### EXERCISE DIRECTIONS
Reproduce only the lines of the material below that start at the line containing "in left sidebar" and stop at the line containing "Image resolution: width=1581". Keep both end lines.

### RECORDS SHOWN
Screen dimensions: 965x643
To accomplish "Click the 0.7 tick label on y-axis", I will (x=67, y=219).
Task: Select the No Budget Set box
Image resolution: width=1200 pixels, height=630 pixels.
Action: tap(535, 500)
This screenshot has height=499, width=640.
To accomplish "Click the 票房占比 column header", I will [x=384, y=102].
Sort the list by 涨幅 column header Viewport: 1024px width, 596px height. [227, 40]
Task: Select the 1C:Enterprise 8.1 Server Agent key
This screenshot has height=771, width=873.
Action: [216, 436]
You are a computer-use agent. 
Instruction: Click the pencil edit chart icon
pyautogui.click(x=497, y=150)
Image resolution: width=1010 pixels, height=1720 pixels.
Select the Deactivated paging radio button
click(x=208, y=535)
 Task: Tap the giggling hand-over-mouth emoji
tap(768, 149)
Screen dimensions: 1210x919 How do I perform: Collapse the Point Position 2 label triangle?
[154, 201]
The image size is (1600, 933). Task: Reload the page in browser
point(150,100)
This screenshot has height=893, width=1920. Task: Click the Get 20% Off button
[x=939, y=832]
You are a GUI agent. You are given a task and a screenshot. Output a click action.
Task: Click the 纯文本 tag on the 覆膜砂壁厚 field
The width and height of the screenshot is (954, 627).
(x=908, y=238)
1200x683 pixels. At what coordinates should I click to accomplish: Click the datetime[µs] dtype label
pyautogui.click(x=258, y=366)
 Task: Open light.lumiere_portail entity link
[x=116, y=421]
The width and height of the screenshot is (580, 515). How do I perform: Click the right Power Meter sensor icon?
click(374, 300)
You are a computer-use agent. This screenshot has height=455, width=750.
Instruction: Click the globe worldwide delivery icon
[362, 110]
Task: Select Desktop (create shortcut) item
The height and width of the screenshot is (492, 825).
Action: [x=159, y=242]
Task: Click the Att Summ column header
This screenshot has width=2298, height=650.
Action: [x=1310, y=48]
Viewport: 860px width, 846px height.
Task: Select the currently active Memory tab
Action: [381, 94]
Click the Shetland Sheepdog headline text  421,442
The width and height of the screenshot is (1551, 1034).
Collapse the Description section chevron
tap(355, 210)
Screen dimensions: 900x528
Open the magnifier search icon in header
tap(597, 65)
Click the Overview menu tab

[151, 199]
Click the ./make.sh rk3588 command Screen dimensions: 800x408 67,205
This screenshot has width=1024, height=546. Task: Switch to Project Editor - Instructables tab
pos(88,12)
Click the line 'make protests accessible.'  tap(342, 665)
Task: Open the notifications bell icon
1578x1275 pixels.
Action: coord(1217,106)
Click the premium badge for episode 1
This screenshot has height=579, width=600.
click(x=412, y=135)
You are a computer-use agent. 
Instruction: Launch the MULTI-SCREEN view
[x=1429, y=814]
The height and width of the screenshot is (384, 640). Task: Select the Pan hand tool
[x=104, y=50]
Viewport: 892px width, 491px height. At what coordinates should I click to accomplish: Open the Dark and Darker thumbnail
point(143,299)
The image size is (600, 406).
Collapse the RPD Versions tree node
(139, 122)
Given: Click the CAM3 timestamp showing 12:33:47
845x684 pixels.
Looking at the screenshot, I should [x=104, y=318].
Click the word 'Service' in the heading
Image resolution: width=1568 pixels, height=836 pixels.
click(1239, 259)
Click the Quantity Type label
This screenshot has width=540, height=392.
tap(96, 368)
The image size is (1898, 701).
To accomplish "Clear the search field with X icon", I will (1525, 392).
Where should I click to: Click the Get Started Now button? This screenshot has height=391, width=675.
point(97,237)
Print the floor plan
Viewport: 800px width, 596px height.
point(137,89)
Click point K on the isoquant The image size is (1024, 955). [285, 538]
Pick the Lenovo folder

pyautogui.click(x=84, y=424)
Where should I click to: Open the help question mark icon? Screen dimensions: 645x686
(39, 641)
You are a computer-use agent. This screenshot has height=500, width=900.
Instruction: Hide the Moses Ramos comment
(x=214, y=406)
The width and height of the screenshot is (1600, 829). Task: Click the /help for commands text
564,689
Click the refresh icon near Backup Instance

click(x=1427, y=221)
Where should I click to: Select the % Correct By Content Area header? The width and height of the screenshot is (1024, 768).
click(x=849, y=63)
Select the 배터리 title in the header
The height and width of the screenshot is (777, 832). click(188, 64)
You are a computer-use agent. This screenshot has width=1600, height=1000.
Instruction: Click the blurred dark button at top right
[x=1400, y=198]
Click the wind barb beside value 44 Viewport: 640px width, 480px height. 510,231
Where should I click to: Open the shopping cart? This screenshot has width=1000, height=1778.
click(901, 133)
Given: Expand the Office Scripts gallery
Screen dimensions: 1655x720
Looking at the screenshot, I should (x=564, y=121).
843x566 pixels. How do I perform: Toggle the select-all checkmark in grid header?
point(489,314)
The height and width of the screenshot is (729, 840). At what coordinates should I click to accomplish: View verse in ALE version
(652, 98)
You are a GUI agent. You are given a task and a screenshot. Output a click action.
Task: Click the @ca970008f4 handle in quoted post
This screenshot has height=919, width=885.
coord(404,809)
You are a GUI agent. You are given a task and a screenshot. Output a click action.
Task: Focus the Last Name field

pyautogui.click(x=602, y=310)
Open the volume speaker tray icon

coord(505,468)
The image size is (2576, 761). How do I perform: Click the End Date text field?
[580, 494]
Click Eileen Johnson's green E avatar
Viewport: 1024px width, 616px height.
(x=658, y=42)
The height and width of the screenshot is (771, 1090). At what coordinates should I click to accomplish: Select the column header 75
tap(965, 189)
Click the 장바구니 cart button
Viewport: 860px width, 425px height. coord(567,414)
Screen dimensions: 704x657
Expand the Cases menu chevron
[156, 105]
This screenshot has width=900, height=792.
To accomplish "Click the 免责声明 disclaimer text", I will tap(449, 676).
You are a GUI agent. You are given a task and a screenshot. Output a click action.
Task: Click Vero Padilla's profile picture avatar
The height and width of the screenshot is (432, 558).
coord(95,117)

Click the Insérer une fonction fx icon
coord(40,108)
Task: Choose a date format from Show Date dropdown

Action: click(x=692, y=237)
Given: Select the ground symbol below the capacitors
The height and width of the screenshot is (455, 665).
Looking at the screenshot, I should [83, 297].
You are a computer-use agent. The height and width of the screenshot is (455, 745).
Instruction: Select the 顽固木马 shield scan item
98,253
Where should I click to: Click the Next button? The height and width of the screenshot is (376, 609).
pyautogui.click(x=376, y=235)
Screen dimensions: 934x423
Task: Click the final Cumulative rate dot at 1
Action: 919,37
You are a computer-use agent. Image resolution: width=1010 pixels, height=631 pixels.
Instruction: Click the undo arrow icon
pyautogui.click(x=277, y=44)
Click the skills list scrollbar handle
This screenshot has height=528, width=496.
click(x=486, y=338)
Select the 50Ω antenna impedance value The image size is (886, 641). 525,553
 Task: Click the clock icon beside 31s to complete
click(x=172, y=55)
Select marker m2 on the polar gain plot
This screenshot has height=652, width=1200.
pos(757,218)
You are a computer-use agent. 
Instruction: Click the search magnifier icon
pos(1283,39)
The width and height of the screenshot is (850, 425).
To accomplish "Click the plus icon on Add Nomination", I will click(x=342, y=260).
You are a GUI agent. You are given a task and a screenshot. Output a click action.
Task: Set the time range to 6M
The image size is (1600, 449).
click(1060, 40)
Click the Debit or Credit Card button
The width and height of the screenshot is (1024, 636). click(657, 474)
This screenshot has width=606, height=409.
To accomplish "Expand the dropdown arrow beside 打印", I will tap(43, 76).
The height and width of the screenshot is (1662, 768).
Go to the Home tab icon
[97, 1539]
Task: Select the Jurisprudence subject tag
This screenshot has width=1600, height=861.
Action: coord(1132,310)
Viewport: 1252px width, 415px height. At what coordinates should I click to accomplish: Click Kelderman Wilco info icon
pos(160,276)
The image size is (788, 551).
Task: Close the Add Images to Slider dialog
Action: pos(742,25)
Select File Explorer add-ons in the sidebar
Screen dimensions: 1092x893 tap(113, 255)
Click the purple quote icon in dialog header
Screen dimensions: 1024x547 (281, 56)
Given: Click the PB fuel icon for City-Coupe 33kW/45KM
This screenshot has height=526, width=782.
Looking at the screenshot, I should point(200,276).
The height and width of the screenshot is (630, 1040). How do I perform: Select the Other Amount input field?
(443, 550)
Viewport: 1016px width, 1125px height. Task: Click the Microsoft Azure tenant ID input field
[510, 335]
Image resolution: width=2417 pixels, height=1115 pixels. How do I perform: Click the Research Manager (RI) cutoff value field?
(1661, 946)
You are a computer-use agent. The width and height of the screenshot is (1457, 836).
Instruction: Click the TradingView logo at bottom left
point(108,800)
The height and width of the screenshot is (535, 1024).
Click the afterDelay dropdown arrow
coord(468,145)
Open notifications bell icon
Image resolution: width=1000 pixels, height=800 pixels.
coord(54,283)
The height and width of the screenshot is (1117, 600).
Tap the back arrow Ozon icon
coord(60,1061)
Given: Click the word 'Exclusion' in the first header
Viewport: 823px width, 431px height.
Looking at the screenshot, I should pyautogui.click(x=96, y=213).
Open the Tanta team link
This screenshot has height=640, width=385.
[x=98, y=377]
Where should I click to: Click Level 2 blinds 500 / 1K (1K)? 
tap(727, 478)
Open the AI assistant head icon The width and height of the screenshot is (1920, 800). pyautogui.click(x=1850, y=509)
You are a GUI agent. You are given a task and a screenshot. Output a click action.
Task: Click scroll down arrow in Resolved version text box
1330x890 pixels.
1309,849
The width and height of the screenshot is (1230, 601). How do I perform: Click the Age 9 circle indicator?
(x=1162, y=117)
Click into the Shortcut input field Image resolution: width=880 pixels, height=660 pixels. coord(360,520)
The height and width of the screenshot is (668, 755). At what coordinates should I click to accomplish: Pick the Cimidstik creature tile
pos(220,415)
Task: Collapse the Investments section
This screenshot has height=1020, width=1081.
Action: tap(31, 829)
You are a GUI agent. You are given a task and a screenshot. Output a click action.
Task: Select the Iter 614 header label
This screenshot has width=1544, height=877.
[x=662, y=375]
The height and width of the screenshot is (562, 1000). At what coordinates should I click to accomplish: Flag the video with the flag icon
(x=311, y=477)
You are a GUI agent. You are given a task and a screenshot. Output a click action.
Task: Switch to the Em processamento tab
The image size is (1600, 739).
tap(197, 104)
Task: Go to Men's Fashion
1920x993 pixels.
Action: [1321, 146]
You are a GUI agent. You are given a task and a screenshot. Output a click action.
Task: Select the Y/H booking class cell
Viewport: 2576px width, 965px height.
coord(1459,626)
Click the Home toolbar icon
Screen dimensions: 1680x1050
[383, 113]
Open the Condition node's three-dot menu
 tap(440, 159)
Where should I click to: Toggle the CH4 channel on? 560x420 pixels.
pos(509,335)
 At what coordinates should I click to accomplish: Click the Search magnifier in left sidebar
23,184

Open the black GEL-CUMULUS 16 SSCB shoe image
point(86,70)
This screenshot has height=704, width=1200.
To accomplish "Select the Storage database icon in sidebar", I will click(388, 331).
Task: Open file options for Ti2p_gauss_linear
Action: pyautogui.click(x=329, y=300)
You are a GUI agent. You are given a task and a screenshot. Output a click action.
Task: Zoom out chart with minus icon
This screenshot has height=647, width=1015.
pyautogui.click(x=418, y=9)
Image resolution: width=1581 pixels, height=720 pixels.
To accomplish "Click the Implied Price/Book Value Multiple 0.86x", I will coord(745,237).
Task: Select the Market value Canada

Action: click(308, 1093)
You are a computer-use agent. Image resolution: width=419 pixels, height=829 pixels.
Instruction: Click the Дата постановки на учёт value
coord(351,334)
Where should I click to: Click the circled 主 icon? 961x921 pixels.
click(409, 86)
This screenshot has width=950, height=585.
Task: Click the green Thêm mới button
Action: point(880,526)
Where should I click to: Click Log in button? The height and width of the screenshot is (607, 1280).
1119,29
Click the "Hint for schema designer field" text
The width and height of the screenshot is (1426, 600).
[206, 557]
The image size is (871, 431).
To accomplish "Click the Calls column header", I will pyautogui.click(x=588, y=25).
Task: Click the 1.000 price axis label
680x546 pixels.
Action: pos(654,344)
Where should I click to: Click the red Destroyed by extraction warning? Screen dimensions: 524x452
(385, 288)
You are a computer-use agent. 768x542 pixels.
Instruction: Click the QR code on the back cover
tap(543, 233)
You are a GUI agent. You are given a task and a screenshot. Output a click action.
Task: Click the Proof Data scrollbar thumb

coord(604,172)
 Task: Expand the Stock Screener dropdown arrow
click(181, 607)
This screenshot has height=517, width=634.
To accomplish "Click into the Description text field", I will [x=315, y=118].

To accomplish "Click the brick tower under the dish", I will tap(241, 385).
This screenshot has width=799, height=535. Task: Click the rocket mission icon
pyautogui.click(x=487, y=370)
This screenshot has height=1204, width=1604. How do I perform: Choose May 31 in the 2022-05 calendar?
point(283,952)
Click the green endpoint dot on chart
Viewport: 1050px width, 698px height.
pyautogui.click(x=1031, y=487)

### YOUR SOLUTION
 At what coordinates should I click to accomplish: Click the Search magnifier in left sidebar
23,184

Open the black GEL-CUMULUS 16 SSCB shoe image
point(86,70)
This screenshot has height=704, width=1200.
To accomplish "Select the Storage database icon in sidebar", I will click(388, 331).
Task: Open file options for Ti2p_gauss_linear
Action: pyautogui.click(x=329, y=300)
You are a GUI agent. You are given a task and a screenshot. Output a click action.
Task: Zoom out chart with minus icon
This screenshot has height=647, width=1015.
pyautogui.click(x=418, y=9)
Image resolution: width=1581 pixels, height=720 pixels.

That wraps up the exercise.